Date: 2026-03-13 00:00:00

Time: 3:30–4:30 PM

Location: 3853 Slichter Hall

Presented By:
Tomoko Matsuo

Abstract:

Prediction serves as the ultimate test of our scientific understanding of geophysical systems. Accurate forecasting of near-Earth space environmental conditions is critical to radio communication, navigation, and space traffic management. Effective numerical prediction of the region’s conditions allows us to better protect important space assets and related systems in the event of natural hazards. My research group aims to advance the science and engineering of forecasting, as applied to the Earth’s atmosphere extending from the ground to geospace.

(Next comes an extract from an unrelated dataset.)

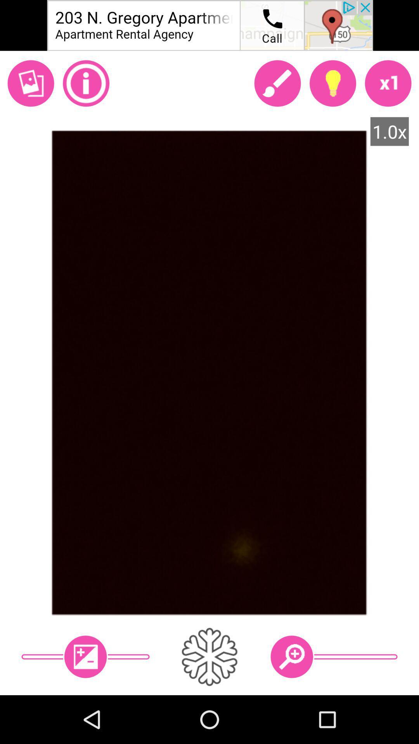  I want to click on open paintbrush, so click(277, 83).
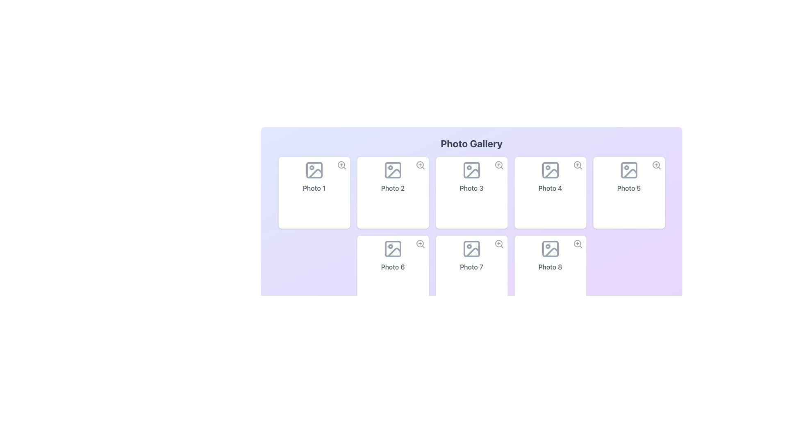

Prediction of the constantly changing near-Earth space environmental conditions – affected by both space and terrestrial weather – is inherently challenging. Data assimilation provides a systematic approach to integrating observations with first-principles models, extending the predictive capability of numerical models by reducing uncertainties in drivers and preconditions and constraining model dynamics with observations. The data assimilation and ensemble-based probabilistic modeling framework can also be applied to the design of future missions and the targeting of observations to maximize scientific returns of observing systems. This seminar showcases some of the latest data assimilation research and outlines future plans, setting the stage a discussion on how we can work together to advance the next generation of predictive modeling and observational strategies.